The 110th Congress is off to a quick start on  construction legislation, moving major bills through committees and a few through the House. But except for a measure funding most agencies for the rest of 2007, no key bill has become law.

 “There’s been a lot of committee-level activity but not much in the way of conference or completed  bills,” says Cathy Connor, Parsons Brinckerhoff senior vice president for government affairs. “A lot of the bills that we’re watching...have veto threats over them.”

In that category is legislation adding funds for the Iraq war, plus several billion dollars for military and civil construction. Differences  between bills the House and Senate passed are yet to be reconciled. But President Bush promises a veto if the final version has timetables for withdrawing U.S. troops from Iraq.

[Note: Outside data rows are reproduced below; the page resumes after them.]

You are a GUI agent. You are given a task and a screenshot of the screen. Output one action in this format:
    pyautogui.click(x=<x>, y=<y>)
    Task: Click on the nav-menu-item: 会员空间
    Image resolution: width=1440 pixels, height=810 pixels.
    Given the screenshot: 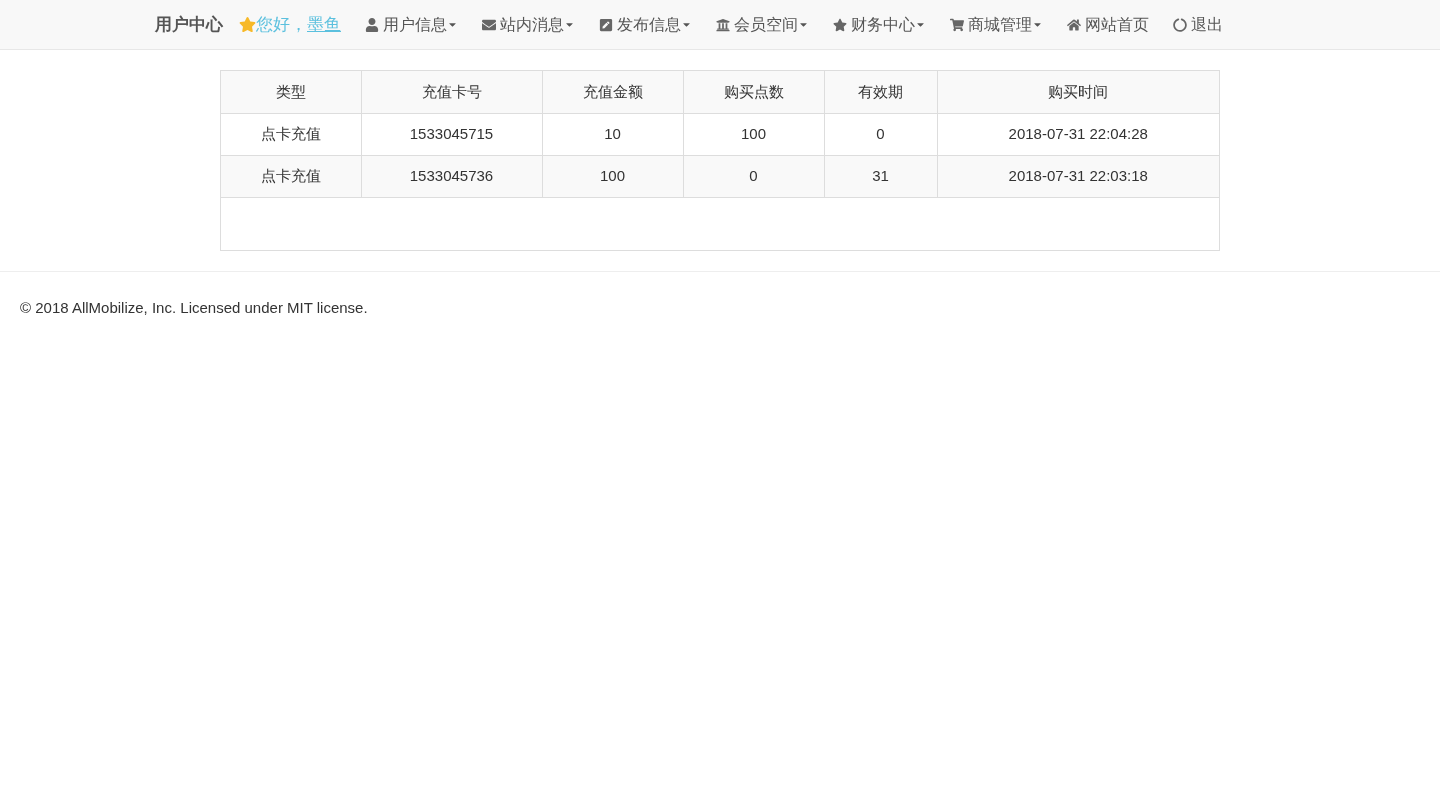 What is the action you would take?
    pyautogui.click(x=762, y=24)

With the Pentagon saying troops need funds soon, Jeffrey D. Shoaf, Associated General Contractors’ senior executive director for government and public affairs, says, “I think there’s significant urgency to getting it done quickly.” He predicts “a lot of horse trading” before there’s a deal. The bills’ construction funding so far has not been all that controversial, he says.

House and Senate committees have cleared water-resources bills authorizing Corps of Engineers projects. The chambers passed similar measures last Congress but failed to strike a deal. “We just hope they’ll continue to keep up the momentum,” says Susan Monteverde, American Association of Port Authorities’ vice president for government relations.

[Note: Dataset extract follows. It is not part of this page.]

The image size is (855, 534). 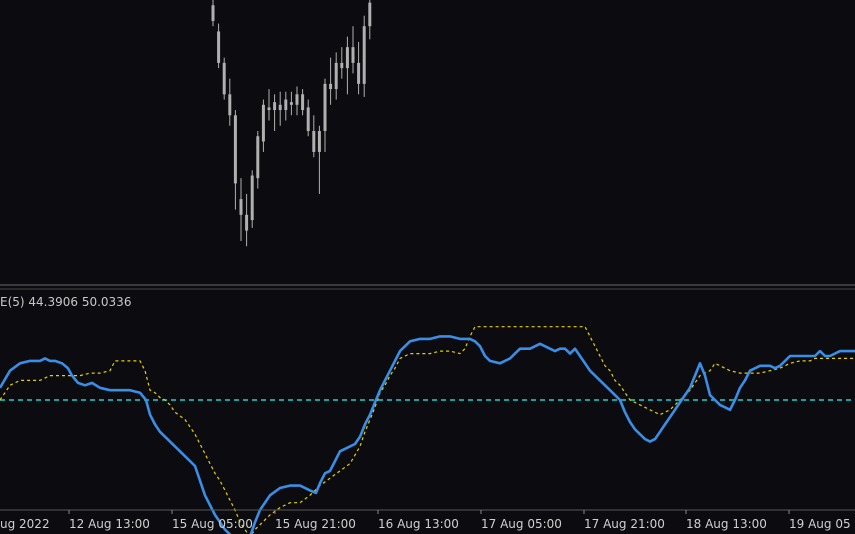 What do you see at coordinates (820, 524) in the screenshot?
I see `x-tick-label: 19 Aug 05` at bounding box center [820, 524].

An aviation bill to extend the Airport Improvement Program faces a Sept. 30 deadline. The Bush administration proposed sweeping changes. But Debby McElroy, Airports Council International-North America senior vice president for government affairs, says, “The bottom line is, both the House and Senate committees are writing their own bill.”

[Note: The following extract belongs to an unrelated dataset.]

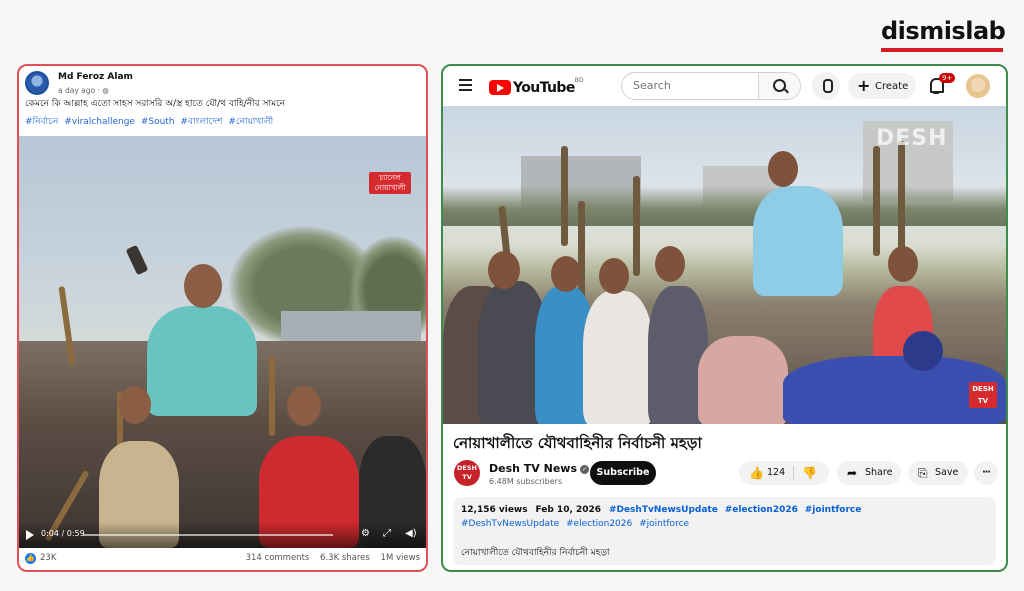  I want to click on thumbs-up-icon: 👍, so click(756, 473).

ACI-NA wants the passenger facility charge cap to rise to $7.50, from $4.50, and the Airport Improvement Program to hit $3.8 billion in 2008, $4 billion in 2009 and $4.1 billion in 2010. “I still think that [an aviation bill] is something that, if they can’t get done right on time, they can get done close to on time,” says Steve Hall, American Council of Engineering Companies’ vice president for government affairs.